**Extracted records**
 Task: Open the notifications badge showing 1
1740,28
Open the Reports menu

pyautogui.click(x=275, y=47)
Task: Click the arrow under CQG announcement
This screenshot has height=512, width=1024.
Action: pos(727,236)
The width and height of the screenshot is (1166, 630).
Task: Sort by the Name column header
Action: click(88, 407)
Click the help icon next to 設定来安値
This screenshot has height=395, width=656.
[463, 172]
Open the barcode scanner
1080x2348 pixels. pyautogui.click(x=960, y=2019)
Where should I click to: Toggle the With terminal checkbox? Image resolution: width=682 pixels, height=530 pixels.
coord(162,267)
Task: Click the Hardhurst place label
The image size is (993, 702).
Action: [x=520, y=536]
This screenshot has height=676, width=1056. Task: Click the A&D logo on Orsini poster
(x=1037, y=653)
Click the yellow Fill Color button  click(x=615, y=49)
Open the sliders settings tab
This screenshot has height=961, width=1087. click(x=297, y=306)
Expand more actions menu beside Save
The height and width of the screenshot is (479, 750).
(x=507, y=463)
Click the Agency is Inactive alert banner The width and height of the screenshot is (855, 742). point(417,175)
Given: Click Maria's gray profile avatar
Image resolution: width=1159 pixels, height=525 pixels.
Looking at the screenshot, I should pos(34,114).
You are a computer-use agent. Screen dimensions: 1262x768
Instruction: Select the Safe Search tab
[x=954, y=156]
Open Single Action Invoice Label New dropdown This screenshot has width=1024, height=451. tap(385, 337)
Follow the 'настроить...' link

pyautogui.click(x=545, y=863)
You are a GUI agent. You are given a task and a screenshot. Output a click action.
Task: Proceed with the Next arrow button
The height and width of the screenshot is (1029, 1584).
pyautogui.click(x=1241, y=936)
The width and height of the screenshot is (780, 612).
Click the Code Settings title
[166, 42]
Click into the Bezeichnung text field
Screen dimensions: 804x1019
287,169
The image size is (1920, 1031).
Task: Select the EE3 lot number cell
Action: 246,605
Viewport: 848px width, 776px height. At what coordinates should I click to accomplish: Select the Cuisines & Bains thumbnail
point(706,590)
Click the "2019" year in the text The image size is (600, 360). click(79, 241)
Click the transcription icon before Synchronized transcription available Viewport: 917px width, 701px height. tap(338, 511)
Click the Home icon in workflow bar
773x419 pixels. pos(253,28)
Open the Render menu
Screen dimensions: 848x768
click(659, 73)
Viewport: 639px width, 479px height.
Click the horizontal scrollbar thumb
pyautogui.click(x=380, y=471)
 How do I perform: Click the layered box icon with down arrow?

**Work order**
Using the entries above, restate word for word every line from the one that contains "Task: Proceed with the Next arrow button" through the last.

**Answer section**
Task: Proceed with the Next arrow button
The height and width of the screenshot is (1029, 1584).
pyautogui.click(x=1241, y=936)
The width and height of the screenshot is (780, 612).
Click the Code Settings title
[166, 42]
Click into the Bezeichnung text field
Screen dimensions: 804x1019
287,169
The image size is (1920, 1031).
Task: Select the EE3 lot number cell
Action: 246,605
Viewport: 848px width, 776px height. At what coordinates should I click to accomplish: Select the Cuisines & Bains thumbnail
point(706,590)
Click the "2019" year in the text The image size is (600, 360). click(79, 241)
Click the transcription icon before Synchronized transcription available Viewport: 917px width, 701px height. tap(338, 511)
Click the Home icon in workflow bar
773x419 pixels. pos(253,28)
Open the Render menu
Screen dimensions: 848x768
click(659, 73)
Viewport: 639px width, 479px height.
Click the horizontal scrollbar thumb
pyautogui.click(x=380, y=471)
 How do I perform: Click the layered box icon with down arrow?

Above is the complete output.